The CC decision was the final piece in the jigsaw in Ríos Montt’s most recent bid for the candidacy. The campaign initially ran up against the same legal barriers that prevented him running for president in 1990 and 1995, namely a constitutional clause added in 1985 to prevent former dictators from taking part in elections. Ríos Montt has always claimed that the law did not apply to him because it was introduced after his dictatorship.
Last month both the TSE and the Supreme Court rejected his petitions to register as candidate. He suffered yet another setback when a CC ruling in his favor was stalled by a Supreme Court injunction. It was this last decision that the CC overruled on July 30.
For many, the FRG government has been marked by large corruption scandals, failure to comply with the peace accords, and impunity for military officials accused of high-profile human rights violations (LP, Dec. 2, 2002).
However, for some small farmers the administration of President Alfonso Portillo will be remembered for distributing subsidized fertilizer and implementing a school breakfast program.
What tends to slip the memory is that the fertilizer was paid for by the Japanese government or that the breakfast program was heavily criticized for being insufficient to maintain child nutrition.
"The government has been good, they gave us fertilizers and cheap loans," said FRG supporter José Huarcas Agané, an apple farmer in the highland village of Chicua Primero.
Ríos Montt’s presidential campaign will play up such perceptions and emphasize that his opposition consists of members of the economic elite who have little understanding of the needs of the rural poor.
In Santa Cruz Quiché, the capital of the region worst affected by the 36-year civil war, people returned from a political rally wearing new FRG T-shirts, but not all were convinced.
Luis David, 28, who came from the nearby village of Chujuyub to hear FRG leader Mario Rivera speak, said he had not yet made up his mind about how he was going to vote.
"People say that they suffered when Ríos Montt was last in power and this government has stolen a lot of money, but we will support them if they complete the projects we have been promised," he said, echoing a pragmatic approach to politics often heard across the region.
Nevertheless, some rural Guatemalans who were directly affected by the violence of the Ríos Montt regime are unwilling to give the FRG the benefit of the doubt.

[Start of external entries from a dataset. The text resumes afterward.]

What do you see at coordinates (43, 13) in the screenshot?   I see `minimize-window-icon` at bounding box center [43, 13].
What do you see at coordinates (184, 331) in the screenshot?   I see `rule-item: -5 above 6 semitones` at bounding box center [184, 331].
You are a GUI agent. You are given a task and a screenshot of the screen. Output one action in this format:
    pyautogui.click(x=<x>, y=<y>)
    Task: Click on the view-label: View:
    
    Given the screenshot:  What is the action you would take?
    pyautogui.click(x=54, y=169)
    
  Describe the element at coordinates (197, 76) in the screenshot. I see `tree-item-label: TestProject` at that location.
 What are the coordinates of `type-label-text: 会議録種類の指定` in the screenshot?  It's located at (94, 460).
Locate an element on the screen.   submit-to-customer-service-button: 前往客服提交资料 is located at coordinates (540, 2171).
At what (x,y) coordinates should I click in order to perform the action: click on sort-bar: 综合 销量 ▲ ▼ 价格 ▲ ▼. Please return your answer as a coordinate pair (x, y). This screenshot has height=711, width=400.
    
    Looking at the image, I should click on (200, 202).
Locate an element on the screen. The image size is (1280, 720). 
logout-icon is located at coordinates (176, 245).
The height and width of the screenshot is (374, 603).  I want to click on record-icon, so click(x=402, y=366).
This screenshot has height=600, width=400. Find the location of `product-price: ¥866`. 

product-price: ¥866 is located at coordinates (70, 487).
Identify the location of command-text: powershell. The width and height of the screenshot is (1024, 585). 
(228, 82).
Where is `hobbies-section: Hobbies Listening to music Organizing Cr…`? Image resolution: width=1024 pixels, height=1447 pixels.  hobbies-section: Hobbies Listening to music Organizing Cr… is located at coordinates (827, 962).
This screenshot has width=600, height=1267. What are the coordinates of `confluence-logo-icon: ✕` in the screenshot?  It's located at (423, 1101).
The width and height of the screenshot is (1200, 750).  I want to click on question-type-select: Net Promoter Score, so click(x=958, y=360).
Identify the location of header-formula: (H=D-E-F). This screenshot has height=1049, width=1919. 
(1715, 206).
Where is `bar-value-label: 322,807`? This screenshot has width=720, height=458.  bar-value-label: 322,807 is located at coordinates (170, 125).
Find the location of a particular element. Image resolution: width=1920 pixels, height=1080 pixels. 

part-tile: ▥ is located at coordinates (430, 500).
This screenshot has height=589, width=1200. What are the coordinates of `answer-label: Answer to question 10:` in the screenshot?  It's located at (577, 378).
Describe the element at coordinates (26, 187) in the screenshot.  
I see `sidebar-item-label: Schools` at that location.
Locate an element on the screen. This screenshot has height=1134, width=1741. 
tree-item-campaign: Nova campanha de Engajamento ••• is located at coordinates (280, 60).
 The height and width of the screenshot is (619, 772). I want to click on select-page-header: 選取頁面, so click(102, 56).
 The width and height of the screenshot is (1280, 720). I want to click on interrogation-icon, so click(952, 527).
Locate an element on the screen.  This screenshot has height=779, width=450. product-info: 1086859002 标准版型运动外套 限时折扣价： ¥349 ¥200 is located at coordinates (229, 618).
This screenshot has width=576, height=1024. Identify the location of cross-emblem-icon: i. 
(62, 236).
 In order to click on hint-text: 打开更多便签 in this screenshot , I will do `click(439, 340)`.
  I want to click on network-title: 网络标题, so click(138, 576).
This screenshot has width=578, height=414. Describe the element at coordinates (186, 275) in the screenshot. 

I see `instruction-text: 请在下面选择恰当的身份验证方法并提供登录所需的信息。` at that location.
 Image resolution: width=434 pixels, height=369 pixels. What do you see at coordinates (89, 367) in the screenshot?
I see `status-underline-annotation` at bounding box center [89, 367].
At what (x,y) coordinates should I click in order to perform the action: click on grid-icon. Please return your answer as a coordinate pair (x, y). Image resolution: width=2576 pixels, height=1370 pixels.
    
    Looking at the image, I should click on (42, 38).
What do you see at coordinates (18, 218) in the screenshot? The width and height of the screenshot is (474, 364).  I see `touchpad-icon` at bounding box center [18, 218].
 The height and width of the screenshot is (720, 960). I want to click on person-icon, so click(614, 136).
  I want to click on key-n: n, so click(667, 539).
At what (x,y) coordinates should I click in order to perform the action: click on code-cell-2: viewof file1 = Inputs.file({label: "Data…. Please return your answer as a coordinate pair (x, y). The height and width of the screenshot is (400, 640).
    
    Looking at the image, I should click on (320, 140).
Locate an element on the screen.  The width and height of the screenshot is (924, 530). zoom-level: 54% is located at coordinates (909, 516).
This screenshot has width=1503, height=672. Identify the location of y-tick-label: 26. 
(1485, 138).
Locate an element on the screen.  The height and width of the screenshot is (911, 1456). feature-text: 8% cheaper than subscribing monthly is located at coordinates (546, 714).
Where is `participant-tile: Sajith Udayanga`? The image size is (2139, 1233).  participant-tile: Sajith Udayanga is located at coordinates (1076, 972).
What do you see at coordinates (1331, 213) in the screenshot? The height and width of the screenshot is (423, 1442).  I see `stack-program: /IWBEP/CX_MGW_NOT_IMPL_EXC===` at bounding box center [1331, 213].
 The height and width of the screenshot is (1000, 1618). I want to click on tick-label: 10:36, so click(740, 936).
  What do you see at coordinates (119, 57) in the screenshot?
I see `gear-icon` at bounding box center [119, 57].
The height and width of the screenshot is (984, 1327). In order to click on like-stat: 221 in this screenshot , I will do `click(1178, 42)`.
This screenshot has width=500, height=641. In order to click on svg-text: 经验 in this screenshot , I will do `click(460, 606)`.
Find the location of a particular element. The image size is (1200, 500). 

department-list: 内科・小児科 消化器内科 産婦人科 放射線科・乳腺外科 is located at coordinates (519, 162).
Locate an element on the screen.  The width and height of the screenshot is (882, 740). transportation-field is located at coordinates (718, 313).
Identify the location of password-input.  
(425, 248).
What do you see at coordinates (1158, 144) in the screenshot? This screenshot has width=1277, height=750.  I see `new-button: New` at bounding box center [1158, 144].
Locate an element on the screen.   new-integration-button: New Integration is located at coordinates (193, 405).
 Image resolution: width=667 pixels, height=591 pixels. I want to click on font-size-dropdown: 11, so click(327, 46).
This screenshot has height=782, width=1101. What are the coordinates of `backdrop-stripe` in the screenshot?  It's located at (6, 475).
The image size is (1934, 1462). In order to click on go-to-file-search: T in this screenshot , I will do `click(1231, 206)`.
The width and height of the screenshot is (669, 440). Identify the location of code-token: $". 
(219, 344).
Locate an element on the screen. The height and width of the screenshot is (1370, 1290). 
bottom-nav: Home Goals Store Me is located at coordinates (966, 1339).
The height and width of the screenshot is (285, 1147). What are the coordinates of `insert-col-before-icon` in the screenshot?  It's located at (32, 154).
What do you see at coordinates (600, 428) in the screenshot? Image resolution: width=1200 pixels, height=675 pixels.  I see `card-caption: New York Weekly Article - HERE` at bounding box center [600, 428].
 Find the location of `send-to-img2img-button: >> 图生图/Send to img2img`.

Antonio Caba Caba, one of the witnesses in a genocide case being brought against Ríos Montt in Guatemalan courts, said, "I walked through my village after the massacre, among the dead bodies. ... The important thing for us is that he be brought to justice, that he go to jail. It is an insult that he is running as a candidate."
Such repugnance at the prospect of the former dictator returning to power does not automatically favor the opposition. "GANA is the same, with all the military men that they have. They are not civilians; they are just like Ríos Montt. Otto Pérez Molina was there in Nebaj, massacring people. He is guilty too," said Caba.
Media reaction to Ríos Montt’s candidacy has been overwhelmingly negative. FRG critics hope the July 24 protests will prove to have been a huge political mistake, but the party will spin the final CC decision as a victory for the rural poor over the economic elite.
So far, opposition parties have failed to address the needs of the rural majority, leaving the FRG as the only party actively courting the rural vote. In a country that remains deeply divided almost seven years after the official end of the civil war, it remains to be seen whether Ríos Montt’s populist posturing will be sufficient to overcome the legacy of his harsh dictatorship.